## Start Data in this exercise
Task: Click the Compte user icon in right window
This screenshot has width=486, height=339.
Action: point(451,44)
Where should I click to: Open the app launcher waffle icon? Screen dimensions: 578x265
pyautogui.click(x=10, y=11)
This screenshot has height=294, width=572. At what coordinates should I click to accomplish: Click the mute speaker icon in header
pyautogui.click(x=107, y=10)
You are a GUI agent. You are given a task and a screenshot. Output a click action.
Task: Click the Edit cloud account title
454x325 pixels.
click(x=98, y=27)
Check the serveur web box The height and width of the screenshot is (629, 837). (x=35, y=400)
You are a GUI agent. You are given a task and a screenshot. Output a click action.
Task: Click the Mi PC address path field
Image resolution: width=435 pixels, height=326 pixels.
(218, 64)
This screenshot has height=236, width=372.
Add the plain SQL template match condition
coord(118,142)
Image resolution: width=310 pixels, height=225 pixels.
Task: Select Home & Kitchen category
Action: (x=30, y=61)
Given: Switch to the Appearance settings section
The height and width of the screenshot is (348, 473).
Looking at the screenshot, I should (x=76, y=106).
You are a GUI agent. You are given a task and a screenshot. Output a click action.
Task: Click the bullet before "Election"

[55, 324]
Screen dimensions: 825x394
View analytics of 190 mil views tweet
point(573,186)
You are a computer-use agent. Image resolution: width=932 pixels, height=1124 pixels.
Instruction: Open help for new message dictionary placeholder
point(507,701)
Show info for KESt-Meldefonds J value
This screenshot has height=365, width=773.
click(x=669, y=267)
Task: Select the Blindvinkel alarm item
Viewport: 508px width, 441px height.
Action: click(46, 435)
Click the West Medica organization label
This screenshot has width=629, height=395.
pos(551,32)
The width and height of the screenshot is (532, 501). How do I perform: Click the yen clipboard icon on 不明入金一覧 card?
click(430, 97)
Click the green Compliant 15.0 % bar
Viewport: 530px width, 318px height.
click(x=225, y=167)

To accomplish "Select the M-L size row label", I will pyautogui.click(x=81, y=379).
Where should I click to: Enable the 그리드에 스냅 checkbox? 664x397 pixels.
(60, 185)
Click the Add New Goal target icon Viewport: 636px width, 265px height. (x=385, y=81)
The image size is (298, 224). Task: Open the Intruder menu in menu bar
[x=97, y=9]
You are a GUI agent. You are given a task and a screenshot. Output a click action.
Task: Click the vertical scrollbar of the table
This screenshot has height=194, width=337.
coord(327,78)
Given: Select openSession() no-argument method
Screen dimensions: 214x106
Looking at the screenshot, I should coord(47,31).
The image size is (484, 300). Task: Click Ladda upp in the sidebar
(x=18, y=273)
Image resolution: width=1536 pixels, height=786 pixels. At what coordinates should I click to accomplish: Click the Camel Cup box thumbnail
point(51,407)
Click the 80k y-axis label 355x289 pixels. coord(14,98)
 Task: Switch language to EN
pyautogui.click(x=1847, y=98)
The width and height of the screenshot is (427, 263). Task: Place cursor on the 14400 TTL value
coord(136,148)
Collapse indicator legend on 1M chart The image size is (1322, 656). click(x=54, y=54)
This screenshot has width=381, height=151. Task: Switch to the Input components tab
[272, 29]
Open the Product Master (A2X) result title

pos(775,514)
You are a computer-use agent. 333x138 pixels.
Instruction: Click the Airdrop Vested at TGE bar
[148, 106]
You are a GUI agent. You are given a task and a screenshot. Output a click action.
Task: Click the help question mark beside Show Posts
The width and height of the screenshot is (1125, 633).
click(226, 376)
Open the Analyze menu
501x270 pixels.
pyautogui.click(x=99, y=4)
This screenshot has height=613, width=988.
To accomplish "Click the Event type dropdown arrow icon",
## End Data in this exercise
Exercise aim
Rewrite the lines above, changing every "GUI agent" to "screen agent" and leaving everything else as it is.

Task solution
Task: Click the Compte user icon in right window
This screenshot has width=486, height=339.
Action: point(451,44)
Where should I click to: Open the app launcher waffle icon? Screen dimensions: 578x265
pyautogui.click(x=10, y=11)
This screenshot has height=294, width=572. At what coordinates should I click to accomplish: Click the mute speaker icon in header
pyautogui.click(x=107, y=10)
You are a screen agent. You are given a task and a screenshot. Output a click action.
Task: Click the Edit cloud account title
454x325 pixels.
click(x=98, y=27)
Check the serveur web box The height and width of the screenshot is (629, 837). (x=35, y=400)
You are a screen agent. You are given a task and a screenshot. Output a click action.
Task: Click the Mi PC address path field
Image resolution: width=435 pixels, height=326 pixels.
(218, 64)
This screenshot has height=236, width=372.
Add the plain SQL template match condition
coord(118,142)
Image resolution: width=310 pixels, height=225 pixels.
Task: Select Home & Kitchen category
Action: (x=30, y=61)
Given: Switch to the Appearance settings section
The height and width of the screenshot is (348, 473).
Looking at the screenshot, I should (x=76, y=106).
You are a screen agent. You are given a task and a screenshot. Output a click action.
Task: Click the bullet before "Election"

[55, 324]
Screen dimensions: 825x394
View analytics of 190 mil views tweet
point(573,186)
You are a computer-use agent. Image resolution: width=932 pixels, height=1124 pixels.
Instruction: Open help for new message dictionary placeholder
point(507,701)
Show info for KESt-Meldefonds J value
This screenshot has height=365, width=773.
click(x=669, y=267)
Task: Select the Blindvinkel alarm item
Viewport: 508px width, 441px height.
Action: click(46, 435)
Click the West Medica organization label
This screenshot has width=629, height=395.
pos(551,32)
The width and height of the screenshot is (532, 501). How do I perform: Click the yen clipboard icon on 不明入金一覧 card?
click(430, 97)
Click the green Compliant 15.0 % bar
Viewport: 530px width, 318px height.
click(x=225, y=167)

To accomplish "Select the M-L size row label", I will pyautogui.click(x=81, y=379).
Where should I click to: Enable the 그리드에 스냅 checkbox? 664x397 pixels.
(60, 185)
Click the Add New Goal target icon Viewport: 636px width, 265px height. (x=385, y=81)
The image size is (298, 224). Task: Open the Intruder menu in menu bar
[x=97, y=9]
You are a screen agent. You are given a task and a screenshot. Output a click action.
Task: Click the vertical scrollbar of the table
This screenshot has height=194, width=337.
coord(327,78)
Given: Select openSession() no-argument method
Screen dimensions: 214x106
Looking at the screenshot, I should coord(47,31).
The image size is (484, 300). Task: Click Ladda upp in the sidebar
(x=18, y=273)
Image resolution: width=1536 pixels, height=786 pixels. At what coordinates should I click to accomplish: Click the Camel Cup box thumbnail
point(51,407)
Click the 80k y-axis label 355x289 pixels. coord(14,98)
 Task: Switch language to EN
pyautogui.click(x=1847, y=98)
The width and height of the screenshot is (427, 263). Task: Place cursor on the 14400 TTL value
coord(136,148)
Collapse indicator legend on 1M chart The image size is (1322, 656). click(x=54, y=54)
This screenshot has width=381, height=151. Task: Switch to the Input components tab
[272, 29]
Open the Product Master (A2X) result title

pos(775,514)
You are a computer-use agent. 333x138 pixels.
Instruction: Click the Airdrop Vested at TGE bar
[148, 106]
You are a screen agent. You are given a task and a screenshot. Output a click action.
Task: Click the help question mark beside Show Posts
The width and height of the screenshot is (1125, 633).
click(226, 376)
Open the Analyze menu
501x270 pixels.
pyautogui.click(x=99, y=4)
This screenshot has height=613, width=988.
To accomplish "Click the Event type dropdown arrow icon",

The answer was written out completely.